_TASK_.
Answer these from the Hugo Dyson article:
1. On what date was Dyson born?
2. At which university did he teach English starting in 1924?
3. Who supplied the bibliography for Augustans and Romantics, 1689–1830?

Start of DOCUMENT SECTION

- Dyson in 1964/5 (in a still from the film Darling)
- Born: 7 April 1896
- Died: 6 June 1975 (aged 79)
- Occupation: Scholar
- Writing career
- Genre: Shakespearian Literature

= Hugo Dyson =

English academic and writer (1896–1975)

Henry Victor Dyson Dyson (7 April 1896 – 6 June 1975), generally known as Hugo Dyson and who signed his writings H. V. D. Dyson, was an English academic and a member of the Inklings literary group. He was a committed Christian, and together with J. R. R. Tolkien he helped C. S. Lewis to convert to Christianity, particularly after a long conversation as they strolled on Addison's Walk at Oxford.

==Career==
===Academia===
Dyson taught English at the University of Reading from 1924 until obtaining a fellowship with Merton College, Oxford, in 1945. His students at Oxford included the later cultural theorist Stuart Hall, whom he tutored in the early 1950s. Dyson retired in 1963 but returned as emeritus fellow in 1969, teaching the newly introduced "modern" literature paper. His tutorials were notable because many of the writers he discussed had been personal friends.

===Works===
Dyson was not a prolific writer, but the quality and voluminous quantity of his lectures and general conversation had quite an effect on people. He wrote the introduction of his first published book Poetry and Prose (1933), which is a collection of works of Alexander Pope with notes by Dyson. Another of his few publications is Augustans and Romantics, 1689–1830 (1940), a survey of contemporary English literature with a bibliography by Professor John Butt.

End of DOCUMENT SECTION
Start of DATASET ROWS

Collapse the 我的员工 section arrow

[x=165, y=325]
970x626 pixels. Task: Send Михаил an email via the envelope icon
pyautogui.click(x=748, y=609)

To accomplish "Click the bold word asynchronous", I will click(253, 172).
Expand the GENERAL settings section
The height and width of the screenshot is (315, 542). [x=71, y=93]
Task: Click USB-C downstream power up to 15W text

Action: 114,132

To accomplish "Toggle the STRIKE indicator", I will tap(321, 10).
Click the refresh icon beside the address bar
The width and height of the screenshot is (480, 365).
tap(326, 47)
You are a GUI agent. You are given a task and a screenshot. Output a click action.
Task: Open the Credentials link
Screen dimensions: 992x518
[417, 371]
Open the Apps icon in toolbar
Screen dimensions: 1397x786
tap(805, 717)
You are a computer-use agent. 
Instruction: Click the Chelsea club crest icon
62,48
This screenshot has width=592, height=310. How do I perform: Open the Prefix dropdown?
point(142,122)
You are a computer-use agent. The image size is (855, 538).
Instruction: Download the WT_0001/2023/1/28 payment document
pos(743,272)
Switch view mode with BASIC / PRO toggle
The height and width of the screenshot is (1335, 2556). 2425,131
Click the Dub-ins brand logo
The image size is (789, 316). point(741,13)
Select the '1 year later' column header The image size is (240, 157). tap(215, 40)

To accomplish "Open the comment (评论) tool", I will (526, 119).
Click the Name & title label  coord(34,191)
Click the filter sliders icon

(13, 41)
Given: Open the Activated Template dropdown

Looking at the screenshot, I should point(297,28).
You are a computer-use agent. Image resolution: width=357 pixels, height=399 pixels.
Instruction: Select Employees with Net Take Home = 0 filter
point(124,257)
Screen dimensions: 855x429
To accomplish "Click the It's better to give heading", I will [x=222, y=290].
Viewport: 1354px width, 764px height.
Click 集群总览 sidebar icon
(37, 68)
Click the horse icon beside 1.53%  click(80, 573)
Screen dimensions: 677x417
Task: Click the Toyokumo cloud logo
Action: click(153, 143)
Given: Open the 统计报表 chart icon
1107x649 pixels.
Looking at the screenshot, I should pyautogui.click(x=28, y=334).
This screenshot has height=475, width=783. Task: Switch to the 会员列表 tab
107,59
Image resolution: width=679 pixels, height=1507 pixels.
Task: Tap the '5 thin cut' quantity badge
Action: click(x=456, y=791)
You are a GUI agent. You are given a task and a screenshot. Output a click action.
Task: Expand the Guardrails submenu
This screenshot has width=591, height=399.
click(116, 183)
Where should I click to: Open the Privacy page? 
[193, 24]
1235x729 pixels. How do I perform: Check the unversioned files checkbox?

End of DATASET ROWS

_COMPLETED TASK_.
1. 7 April 1896
2. The University of Reading
3. Professor John Butt